5) Completed in August 2009, a pilot twelve week, Sinhala medium, Teacher Training Programme in Communication and Media Studies based on the new GCE (O/L) Examination Syllabus for this subject. The aim was to train the teachers to conduct these classes in their own schools for students who wish to offer this subject for their O/L examination.
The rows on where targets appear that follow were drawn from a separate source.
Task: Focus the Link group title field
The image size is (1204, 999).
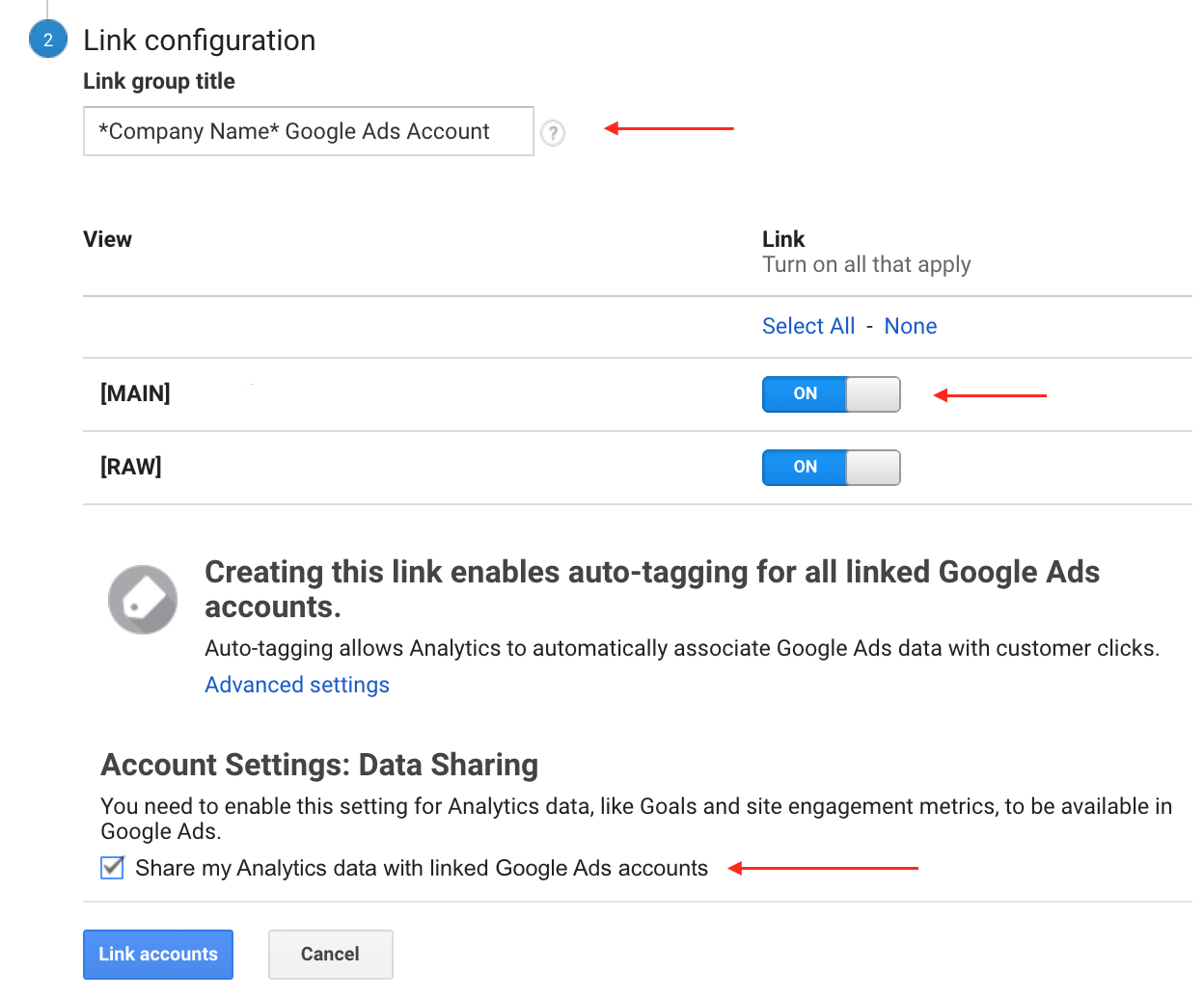Action: click(309, 131)
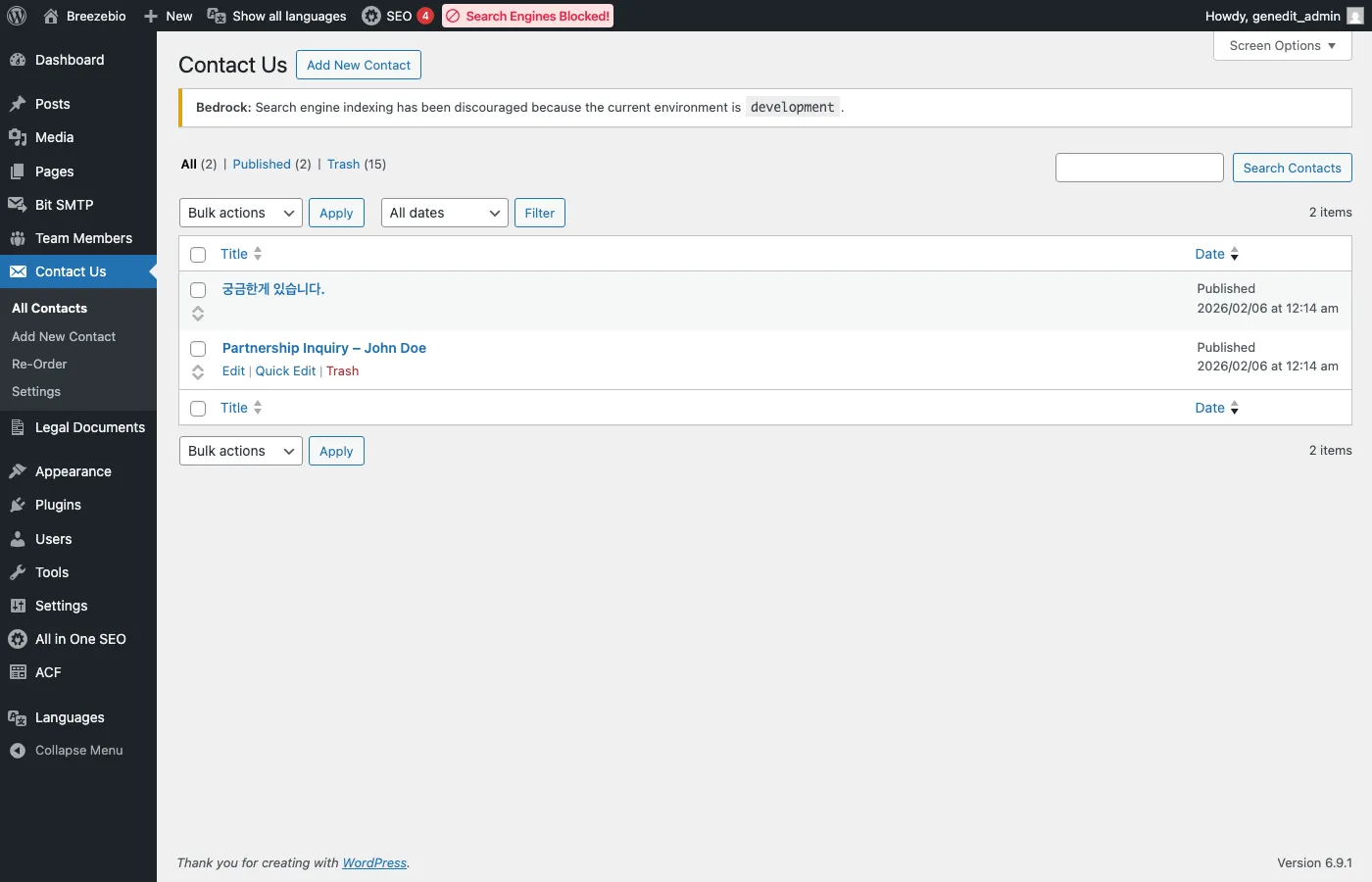Click the Team Members group icon
Viewport: 1372px width, 882px height.
[x=18, y=238]
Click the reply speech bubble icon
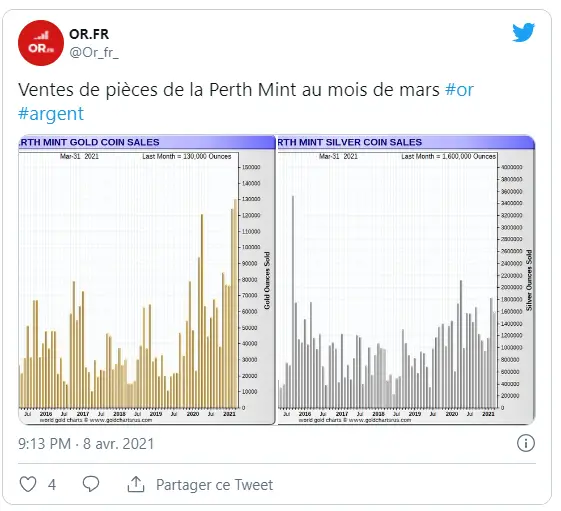This screenshot has height=511, width=561. (x=91, y=484)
The course was conducted in collaboration with lecturers of the Department of Mass Communication, University of Kelaniya.

6) Completed a full length documentary on the problem of ground water pollution in the Ekala Industrial Estate Area of Ja-Ela in the Western Province.
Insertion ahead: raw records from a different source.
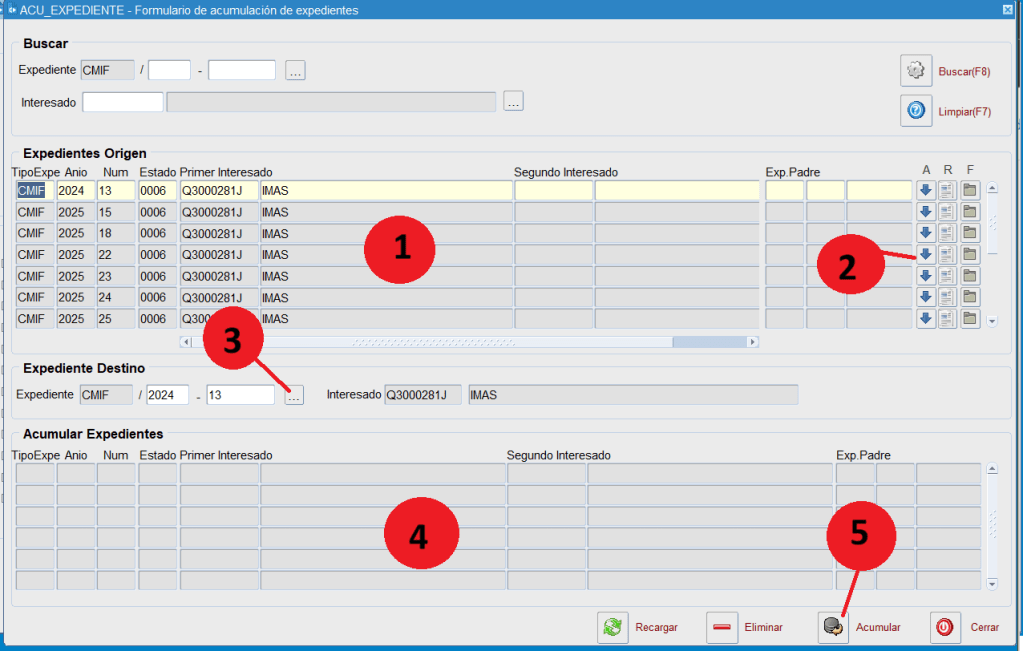1023x651 pixels.
Task: Click the Acumular icon button
Action: coord(833,627)
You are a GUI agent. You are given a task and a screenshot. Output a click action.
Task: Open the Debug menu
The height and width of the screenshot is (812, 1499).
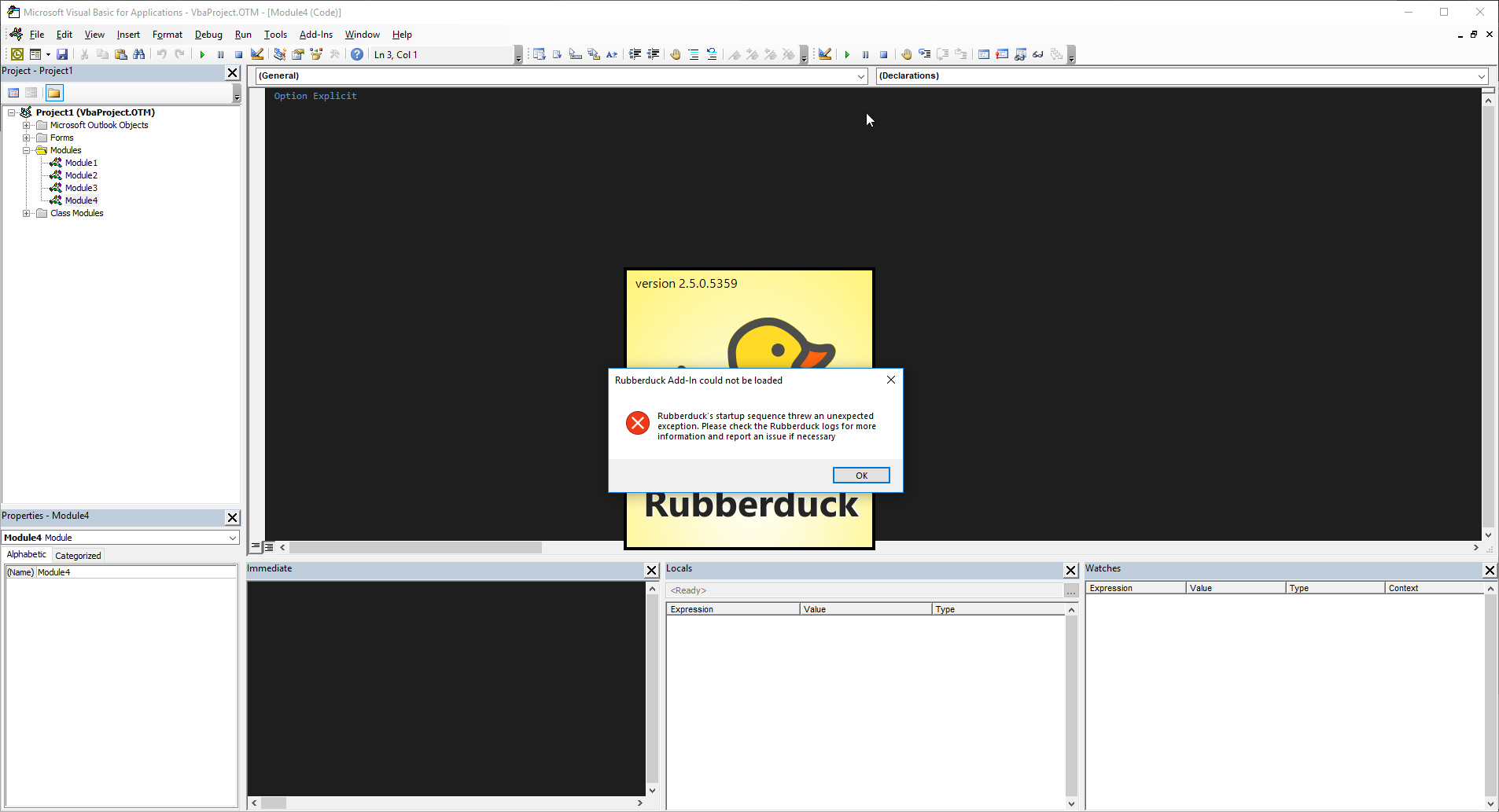208,35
7) Produced an audio-visual teaching and learning package for the GCE O/L Christianity syllabus coordinated by the Lanka Centre for Social Concern.

8) Coordinated and conducted the new Jesuit Juniorate scholastic programme for 2009/2010 in collaboration with the ELTU/Department of English, University of Kelaniya.
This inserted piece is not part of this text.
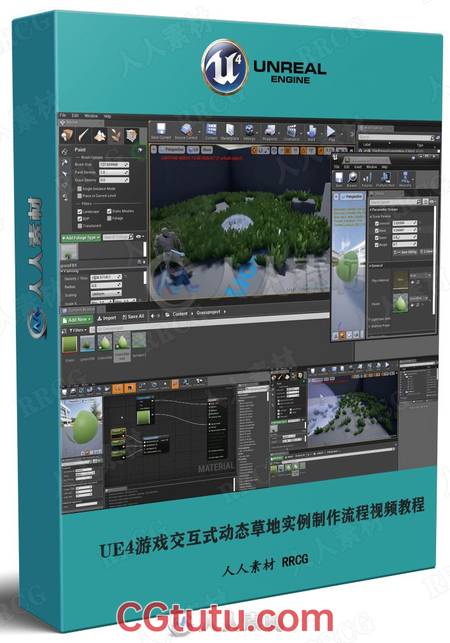Select the Geometry Editing mode icon
Viewport: 450px width, 643px height.
tap(131, 135)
9) Completed in June 2010, a four week residential course for four Special Degree Communications Studies students from the Eastern University of Sri Lanka (Trincomalee Campus) in Advanced Video Production and Non-Linear Editing. Produced four short films of these students as part of their course work. One of the films, called “Regrets”, by  SHALINI THARMALINGAM received the Fidel Goetz Emerging Film Maker Award at the Inigo Film Festival 2011, held in Madrid, Spain.

10)  Provided production, technical, logistical and creative assistance in 2010, to Tom Rosenberg, a Fulbright Scholar in Sri Lanka, to produce his video documentary “Nanavira Thera” on  the life and work of Ven. Nanavira, the British born Buddhist monk who committed suicide in his Sri Lankan forest hermitage in the 1960’s.

11) Trained three groups of five young women in 2011 from three provinces in Sri Lanka in basic video and radio techniques as part of the Canadian based International Development Research Centre’s project “State Reform From Below: Local and Community Initiatives for Peace Building, Development and Political Reforms in Sri Lanka” done in collaboration with the Social Scientists’ Association of Sri Lanka.

Produced and Directed a video-documentary for this project – “Re-Imagining Local Democracy” (2011).

12)  Acted as the host institution in Sri Lanka for Fulbright Advanced Research and Lecturing Scholar, Rebecca Wexler for 3 months in 2012.

13) Produced and directed a 50 min.video documentary “Grateful Companions Committed in Hope” to celebrate the 50th anniversary of the Sri Lanka Province of the Society of Jesus in 2012.

Robert Crusz (TMU Co-ordinator)

Robert Crusz is a Sri Lankan who lived in the U.K. for 21 years. He is a writer, and film and video maker, and was a founding member, in 1983, of the U.K. based Sankofa Film and Video Workshop, (part of the Black British film workshop movement) which produced critical documentaries for British television companies like Channel 4 and feature films based on issues related to the lives of Asian, African and Afro-Caribbean people living in Europe and North America. The workshop was actively involved in media education and training for Black British youth, sponsored by the British Film Institute and the U. K. Arts Council.

Crusz was on the editorial boards of SCREEN and FRAMEWORK, two leading film journals in the U.K. and was the British Council sponsored Visiting Filmmaker in Australia in 1989, conducting training seminars for members of the indigenous Aboriginal community in Sydney. He was also the founding editor of CINESITH, the English language film journal from Sri Lanka. Among his filmography as writer/director is a docu-drama INBETWEEN produced for Channel 4 TV in the U.K. which also toured the world as part of the 1992 biennial package of the Best of British Independent Film and Video under the auspices of the British Council and the Institute of Contemporary Arts (U.K.). His productions in Sri Lanka include

  • THE CENSUS, a short film based on a short-story by the late Kerala writer Karoor Nilakantha Pillai,
  • WOMEN BY THE SEA, a short documentary about Sri Lankan women’s experience of the 2004 tsunami for UNICEF and ICES (Sri Lanka),
  • BEARING WITNESS – a seven hour long video-archive of interviews of Sri Lankan women from all its communities about their experiences of the nearly 30 year ethnic civil war, for the International Institute of Social History, the Netherlands.